# What can I soak my rusty chain and parts in?



## RustyFox (Feb 15, 2017)

What is the easiest way to get rust off of an old skip tooth chain and bolts etc? Can I soak in vinegar?


----------



## rusty.kirkpatrick (Feb 15, 2017)

This works fantastic on Chains and smaller parts.

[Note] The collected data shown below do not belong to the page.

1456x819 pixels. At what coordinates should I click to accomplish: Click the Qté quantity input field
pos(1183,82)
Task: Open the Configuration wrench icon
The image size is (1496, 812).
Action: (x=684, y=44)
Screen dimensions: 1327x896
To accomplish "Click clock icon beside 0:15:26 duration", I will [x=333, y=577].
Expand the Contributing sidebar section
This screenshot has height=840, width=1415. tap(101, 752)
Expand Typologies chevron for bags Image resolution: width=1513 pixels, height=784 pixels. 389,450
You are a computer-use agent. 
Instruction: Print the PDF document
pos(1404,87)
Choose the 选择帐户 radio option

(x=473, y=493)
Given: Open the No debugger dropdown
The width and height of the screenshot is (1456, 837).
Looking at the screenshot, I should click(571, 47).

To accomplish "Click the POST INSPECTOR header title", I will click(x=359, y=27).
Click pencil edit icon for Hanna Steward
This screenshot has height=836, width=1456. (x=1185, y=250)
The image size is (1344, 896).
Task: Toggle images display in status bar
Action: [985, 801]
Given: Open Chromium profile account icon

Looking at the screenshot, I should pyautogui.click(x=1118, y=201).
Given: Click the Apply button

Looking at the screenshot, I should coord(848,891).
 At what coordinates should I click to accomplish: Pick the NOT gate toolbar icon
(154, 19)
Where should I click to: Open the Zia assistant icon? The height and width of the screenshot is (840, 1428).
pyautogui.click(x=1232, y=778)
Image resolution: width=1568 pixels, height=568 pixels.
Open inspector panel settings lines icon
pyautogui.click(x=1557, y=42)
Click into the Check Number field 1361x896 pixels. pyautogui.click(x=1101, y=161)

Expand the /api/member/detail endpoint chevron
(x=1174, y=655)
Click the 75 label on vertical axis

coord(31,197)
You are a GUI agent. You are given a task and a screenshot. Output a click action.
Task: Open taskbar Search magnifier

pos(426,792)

https://www.popscreen.com/prod/MTg4...dustrial-Lubricants-Industrial-amp-Scientific


----------



## Foxclassics (Feb 16, 2017)

This stuff works too. 




Sent from my SM-G920V using Tapatalk


----------



## SKIDKINGSVBC (Feb 16, 2017)

Apple cider vinegar works great! Plus its not harmful to work with..


----------



## gkeep (Feb 24, 2017)

Take a look at the various threads regarding oxalic acid, aka wood bleach. Easy to use and works well. I've also soaked crusty and rusty parts in full strength Simple Green with good results.

Good luck,
Gary


----------



## pelletman (Apr 1, 2017)

10:1 water to molasses from Tractor Supply soak for a week.  Cheap and harmless.  Metal Rescue is great if you need something faster


----------



## catfish (Apr 1, 2017)

pelletman said:


> 10:1 water to molasses from Tractor Supply soak for a week.  Cheap and harmless.  Metal Rescue is great if you need something faster




I've done this. It works.


----------



## buickmike (Apr 1, 2017)

I put in metal rescue and it was able to free it up but after installation. The chain was loose on chain wheel. So IMO any chain in question should be replaced


----------



## pikljoose (Apr 1, 2017)

Evap-o-rust (as previously mentioned), heated in a harbor freight ultrasonic cleaner.  

In a couple of hours, everything oxide (including bluing) will be gone, and parts will move freely.  

First, degrease as much as you can to shorten your ultrasonic time and to avoid gooping up your rust-removing bath.


----------



## RJWess (Apr 1, 2017)

Soak in Goof Off.


----------



## the tinker (Apr 1, 2017)

There were three moles, Mama , Papa and baby mole tunneling under the sod one day.  Papa mole was first and he said,"I small buckwheat". Mama mole was right behind papa mole and she said " I smell sorghum" . Little baby mole was last , right behind mama and he said "I smell moleasses."


----------



## morton (Apr 2, 2017)

After de-rusting, I've used gun blue to bring back a decent "color" and afford some protection to bare metal.


----------



## jd56 (Apr 2, 2017)

Vinegar 

Sent from my SM-N920V using Tapatalk


----------